The World Health Organization officially declared an end to mpox’s status as a Public Health Emergency of International Concern on Monday, with WHO Director-General Dr. Tedros Adhanom Ghebreyesus announcing that global case counts have declined by 94 percent from their 2022 peak, vaccination coverage in the highest-risk populations across the most severely affected countries in sub-Saharan Africa and among high-risk communities globally has reached protective levels, and national health systems in affected countries have developed sustainable response capacity that no longer requires the emergency coordination framework. The declaration ends a period that began in July 2022 when the outbreak of the Clade II mpox strain that spread globally in 2022 prompted the emergency designation, which was subsequently extended in 2023 to cover the more severe Clade Ib strain that emerged in eastern Congo.
The path from the 2022 emergency to Monday’s resolution involved a series of scientific, logistical, and political challenges that tested global health infrastructure in the aftermath of the COVID-19 pandemic. The rapid global spread of Clade II mpox in 2022 – driven primarily by sexual transmission networks among men who have sex with men in Europe, the Americas, and Australia – was eventually controlled through a combination of targeted vaccination campaigns using the Jynneos vaccine, behavioral change messaging, and improved clinical management of cases. The more serious challenge proved to be the Clade Ib strain in eastern Democratic Republic of Congo and neighboring countries, which showed higher severity, broader transmission routes including heterosexual and household contact, and emerged in a conflict-affected region where health system access was severely constrained. WHO reported that the Clade Ib response required a fundamentally different strategy focused on community health worker networks, mobile vaccination units, and integration with existing health programs in the affected regions.
Vaccine access equity was a defining challenge of the mpox response. When the 2022 emergency began, the Jynneos vaccine was available almost exclusively in wealthy countries, with no doses reaching low-income countries in Africa where mpox had been endemic for decades, a disparity that generated significant international criticism and prompted emergency negotiations on vaccine sharing and equitable access frameworks. Healthline reported that by the time of Monday’s resolution, approximately 28 million doses had been administered globally, with approximately 8 million reaching the African continent through a combination of bilateral donations, GAVI alliance procurement, and emergency WHO stockpile allocations – a meaningful improvement from 2022 but one that health equity advocates noted still represented a far smaller proportion of global vaccination than the African burden of disease warranted. WHO used the closing announcement to call for permanent reform of the international vaccine access architecture to prevent similar inequities in future health emergencies.

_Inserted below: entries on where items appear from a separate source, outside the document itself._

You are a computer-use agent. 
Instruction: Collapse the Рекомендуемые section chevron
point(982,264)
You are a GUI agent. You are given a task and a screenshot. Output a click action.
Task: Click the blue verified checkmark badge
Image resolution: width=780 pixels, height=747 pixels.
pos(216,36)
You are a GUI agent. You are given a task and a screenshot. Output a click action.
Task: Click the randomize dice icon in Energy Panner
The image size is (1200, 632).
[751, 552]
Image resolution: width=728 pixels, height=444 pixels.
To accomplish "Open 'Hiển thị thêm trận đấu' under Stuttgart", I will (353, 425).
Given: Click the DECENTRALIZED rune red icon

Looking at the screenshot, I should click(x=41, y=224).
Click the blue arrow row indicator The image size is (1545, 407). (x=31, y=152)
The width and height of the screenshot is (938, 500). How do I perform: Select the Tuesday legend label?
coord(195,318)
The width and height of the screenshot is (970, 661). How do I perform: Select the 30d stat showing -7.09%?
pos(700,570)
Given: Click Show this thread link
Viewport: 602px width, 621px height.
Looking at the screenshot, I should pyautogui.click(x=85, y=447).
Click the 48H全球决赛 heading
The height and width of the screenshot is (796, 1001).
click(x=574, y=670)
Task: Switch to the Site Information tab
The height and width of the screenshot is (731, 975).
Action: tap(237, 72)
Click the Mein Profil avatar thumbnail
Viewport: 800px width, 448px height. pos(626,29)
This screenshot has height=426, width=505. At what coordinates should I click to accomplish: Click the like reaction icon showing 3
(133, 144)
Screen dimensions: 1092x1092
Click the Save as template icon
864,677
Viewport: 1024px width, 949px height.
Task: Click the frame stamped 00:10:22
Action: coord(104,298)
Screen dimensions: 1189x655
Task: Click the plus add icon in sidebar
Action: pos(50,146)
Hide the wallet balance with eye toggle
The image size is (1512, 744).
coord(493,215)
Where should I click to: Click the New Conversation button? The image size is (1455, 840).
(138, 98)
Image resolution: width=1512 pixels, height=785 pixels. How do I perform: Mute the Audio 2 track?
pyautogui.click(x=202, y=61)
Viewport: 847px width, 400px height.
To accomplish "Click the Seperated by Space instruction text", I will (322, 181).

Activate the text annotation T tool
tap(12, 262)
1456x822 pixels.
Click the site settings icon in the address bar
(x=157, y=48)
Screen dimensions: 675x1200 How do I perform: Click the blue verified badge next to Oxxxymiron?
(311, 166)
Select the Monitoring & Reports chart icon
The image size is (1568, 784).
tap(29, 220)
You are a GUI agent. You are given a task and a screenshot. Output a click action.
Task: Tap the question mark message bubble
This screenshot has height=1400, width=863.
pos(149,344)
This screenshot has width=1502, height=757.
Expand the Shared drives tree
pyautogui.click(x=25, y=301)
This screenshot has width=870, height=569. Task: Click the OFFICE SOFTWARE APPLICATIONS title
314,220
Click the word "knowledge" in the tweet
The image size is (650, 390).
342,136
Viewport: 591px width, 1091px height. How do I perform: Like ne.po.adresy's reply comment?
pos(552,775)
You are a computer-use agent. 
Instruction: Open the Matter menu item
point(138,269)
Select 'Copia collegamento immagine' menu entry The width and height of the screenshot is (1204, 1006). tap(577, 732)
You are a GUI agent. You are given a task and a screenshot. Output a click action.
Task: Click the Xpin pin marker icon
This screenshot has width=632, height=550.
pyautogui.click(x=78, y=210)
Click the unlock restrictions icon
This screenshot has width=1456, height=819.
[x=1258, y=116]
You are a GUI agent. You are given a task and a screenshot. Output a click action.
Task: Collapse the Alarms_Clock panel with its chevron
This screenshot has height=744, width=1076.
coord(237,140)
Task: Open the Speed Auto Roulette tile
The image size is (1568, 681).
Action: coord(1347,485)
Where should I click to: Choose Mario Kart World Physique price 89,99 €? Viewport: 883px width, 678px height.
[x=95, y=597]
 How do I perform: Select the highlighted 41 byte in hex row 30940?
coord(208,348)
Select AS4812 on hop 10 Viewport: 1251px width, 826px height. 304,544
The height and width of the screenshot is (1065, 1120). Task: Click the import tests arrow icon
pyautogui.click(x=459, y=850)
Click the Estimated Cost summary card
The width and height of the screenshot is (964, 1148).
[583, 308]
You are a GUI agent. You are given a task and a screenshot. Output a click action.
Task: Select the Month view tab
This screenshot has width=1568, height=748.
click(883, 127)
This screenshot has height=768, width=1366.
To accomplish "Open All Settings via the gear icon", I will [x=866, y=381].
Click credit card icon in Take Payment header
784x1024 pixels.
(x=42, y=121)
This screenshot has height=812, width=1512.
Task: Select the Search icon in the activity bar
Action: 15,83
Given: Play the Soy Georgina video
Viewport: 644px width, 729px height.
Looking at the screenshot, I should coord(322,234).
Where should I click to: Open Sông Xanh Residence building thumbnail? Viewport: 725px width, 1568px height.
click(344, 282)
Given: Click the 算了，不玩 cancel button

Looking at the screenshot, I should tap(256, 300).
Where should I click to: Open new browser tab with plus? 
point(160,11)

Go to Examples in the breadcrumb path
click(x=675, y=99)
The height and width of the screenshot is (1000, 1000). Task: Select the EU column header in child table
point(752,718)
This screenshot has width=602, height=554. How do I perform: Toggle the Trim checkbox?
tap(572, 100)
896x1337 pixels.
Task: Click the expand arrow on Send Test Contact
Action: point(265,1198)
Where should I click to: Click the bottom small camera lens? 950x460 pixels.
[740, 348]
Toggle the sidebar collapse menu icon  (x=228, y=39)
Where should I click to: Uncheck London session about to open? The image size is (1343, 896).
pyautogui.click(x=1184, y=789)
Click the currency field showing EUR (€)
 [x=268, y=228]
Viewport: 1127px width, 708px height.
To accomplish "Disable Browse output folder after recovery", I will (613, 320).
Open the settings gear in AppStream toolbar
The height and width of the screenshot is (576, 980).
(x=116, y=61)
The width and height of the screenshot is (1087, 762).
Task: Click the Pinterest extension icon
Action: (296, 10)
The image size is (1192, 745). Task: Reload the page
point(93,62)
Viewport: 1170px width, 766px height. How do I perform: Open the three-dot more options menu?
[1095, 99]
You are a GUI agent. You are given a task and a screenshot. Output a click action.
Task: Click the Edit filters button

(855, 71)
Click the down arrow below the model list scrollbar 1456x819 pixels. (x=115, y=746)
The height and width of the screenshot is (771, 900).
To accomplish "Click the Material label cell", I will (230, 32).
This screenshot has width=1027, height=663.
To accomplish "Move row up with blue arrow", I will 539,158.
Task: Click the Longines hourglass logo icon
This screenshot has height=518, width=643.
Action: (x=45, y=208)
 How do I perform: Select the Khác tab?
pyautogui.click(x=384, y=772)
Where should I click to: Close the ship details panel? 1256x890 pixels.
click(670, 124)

The end of the international emergency designation does not mean mpox has been eradicated or is no longer a public health concern. The virus remains endemic in parts of Central and West Africa, and WHO officials emphasized that sustained surveillance, vaccination of high-risk populations, and clinical response capacity must be maintained to prevent resurgence. WebMD reported that WHO’s post-emergency transition plan includes a three-year framework for sustained international support to endemic countries and continued monitoring through the International Health Regulations framework. The Clade Ib strain in particular requires ongoing vigilance; while case counts have fallen dramatically from their 2024 peak, the strain remains present in the DRC and neighboring countries and could potentially re-seed international spread if surveillance and vaccination programs are prematurely wound down. Harvard Health researchers involved in the response urged against interpreting the end of the emergency designation as an all-clear and called for sustained commitment to the response infrastructure built over the past two years.